The wireless carrier said it intended to offer Wi-Fi calling beginning last month, but wasn’t able to because it hadn’t received the waiver it had requested. The sore spot for AT&T is that “our competitors provide those services in defiance of the commission’s rules.” The FCC said it is reviewing AT&T’s request of a waiver of the TTY requirement.
In its letter to Wheeler, AT&T said that it has been testing a RTT system that it claimed is superior to TTY. It said it had demonstrated the technology to both FCC staff and advocacy groups representing the disabled. The advocacy groups would like RTT to be implemented as soon as possible, and have informed the FCC that they support AT&T’s waiver request as long as it’s for a limited time.
Groups Back AT&T
In a separate letter to the FCC, a coalition of groups representing the disabled said AT&T’s efforts to advance RTT technology will still allow users to transmit text character by character, but without the reliability and transmission issues that have plagued TTY services when they run on IP networks.
Many TTY users have switched to newer technologies, but the system continues to be used by people who don’t have Internet or broadband access. TTY also allows direct access to 911 emergency services.

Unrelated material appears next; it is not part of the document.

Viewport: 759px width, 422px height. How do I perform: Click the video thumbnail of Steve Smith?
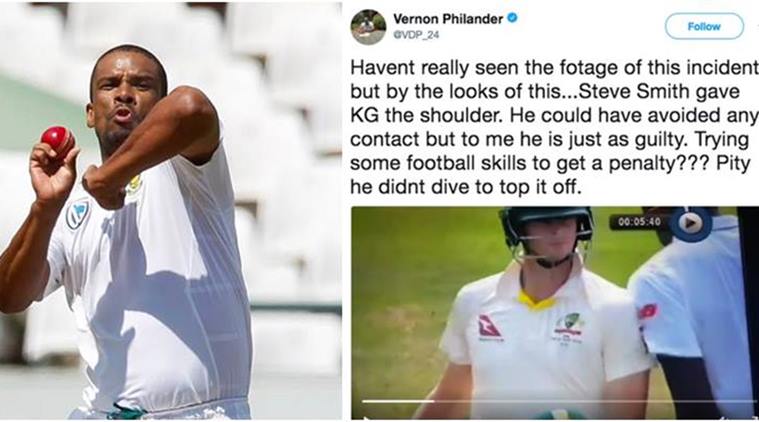(x=554, y=313)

TTY lets the deaf and speech-impaired use keyboard-enabled devices to type messages to each other over their phones’ networks. For calls between a disabled person and a non-disabled person, a telecommunications relay service operator relays the text of the calling party in voice to the called party, and converts to text what the called party voices back to the calling party, according to the FCC.